───── DATA FOR THIS TASK ─────
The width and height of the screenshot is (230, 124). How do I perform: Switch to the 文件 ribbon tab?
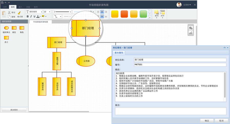[5, 7]
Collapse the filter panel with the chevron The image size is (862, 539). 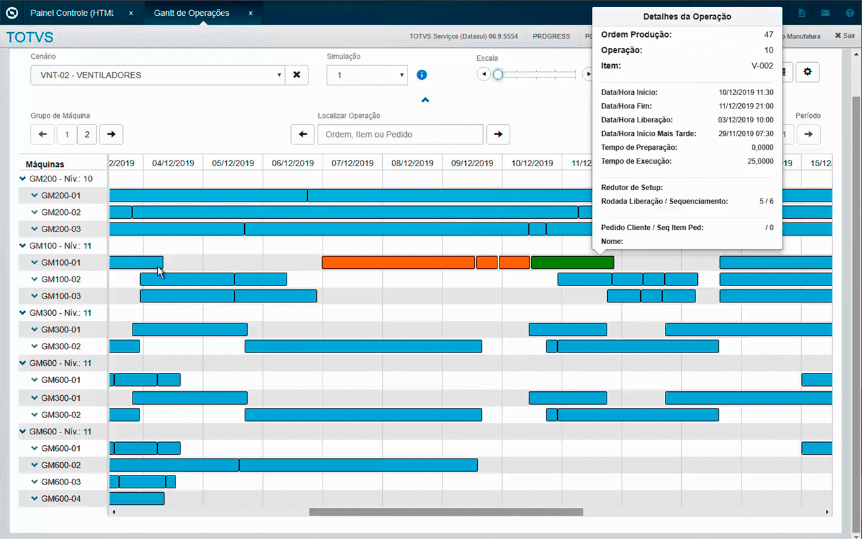pyautogui.click(x=425, y=100)
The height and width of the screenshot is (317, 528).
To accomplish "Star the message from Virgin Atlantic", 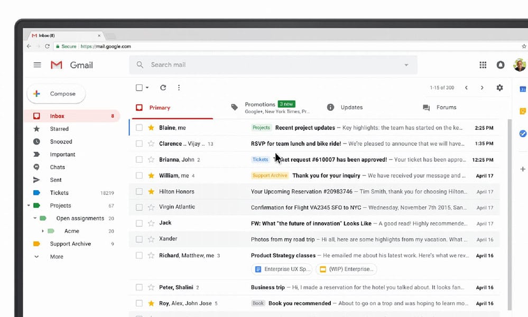I will click(152, 207).
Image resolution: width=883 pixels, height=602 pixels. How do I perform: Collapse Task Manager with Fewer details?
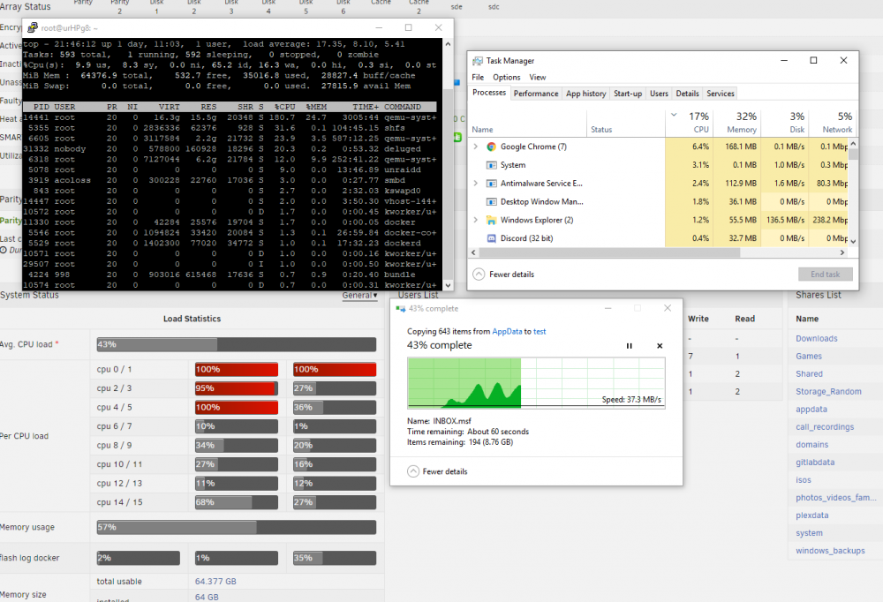pyautogui.click(x=503, y=275)
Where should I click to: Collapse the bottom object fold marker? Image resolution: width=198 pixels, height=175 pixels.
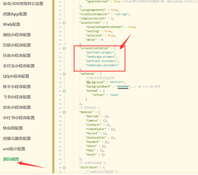pos(64,91)
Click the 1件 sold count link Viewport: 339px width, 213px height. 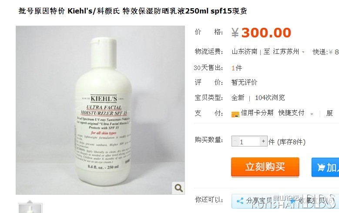tap(237, 68)
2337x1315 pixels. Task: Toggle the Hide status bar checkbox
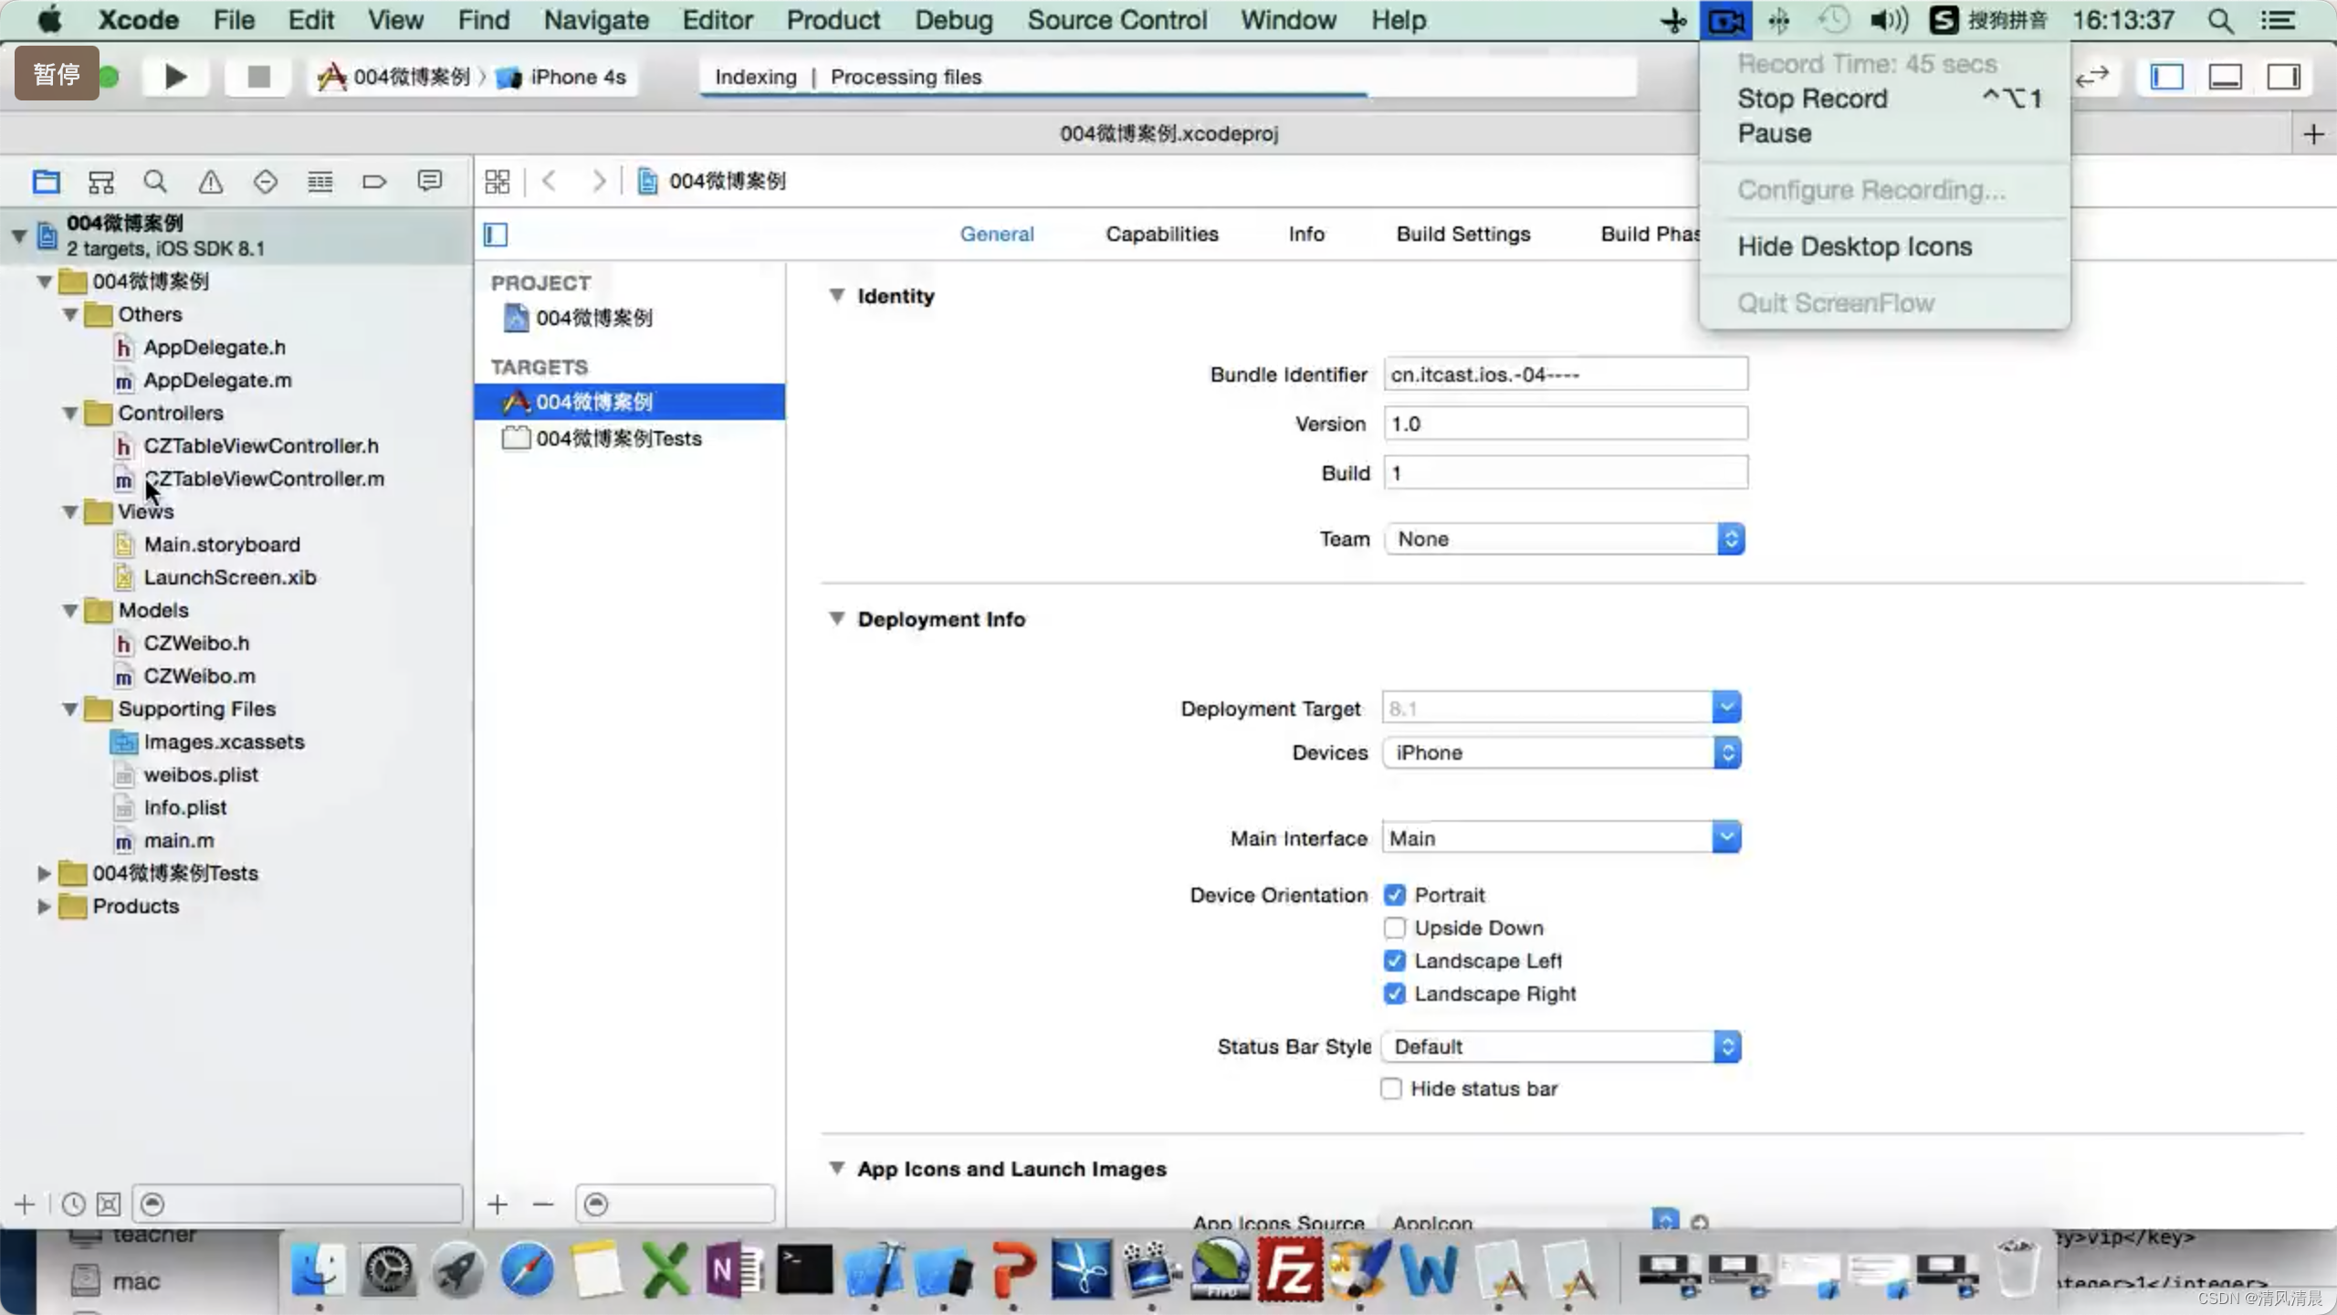pyautogui.click(x=1391, y=1089)
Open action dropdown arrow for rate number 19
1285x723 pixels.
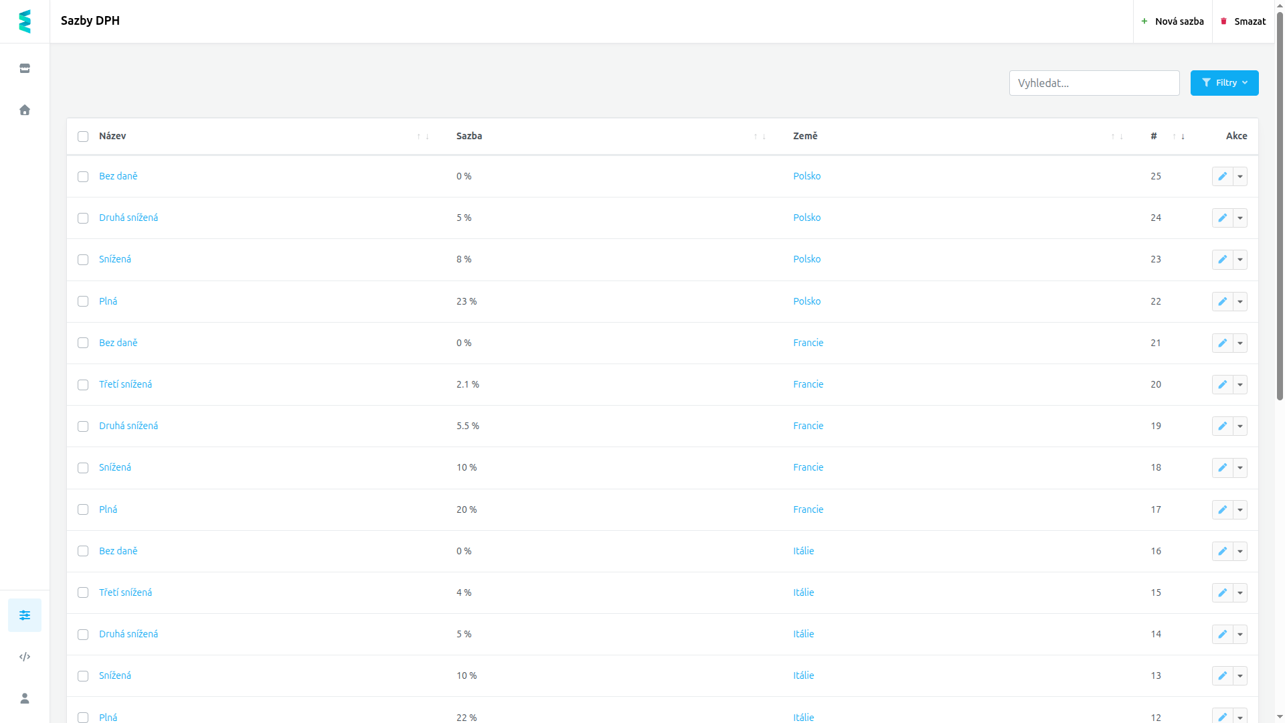click(1240, 426)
─────
■ TASK REQUIREMENTS ■
The lines from the one holding "2337x1315 pixels. Task: Toggle" through the end of the material above are to be echoed exactly, both ends included. Do not include pictures.

■ RESPONSE TO THE EXERCISE ■
2337x1315 pixels. Task: Toggle the Hide status bar checkbox
pyautogui.click(x=1391, y=1089)
Open action dropdown arrow for rate number 19
1285x723 pixels.
click(1240, 426)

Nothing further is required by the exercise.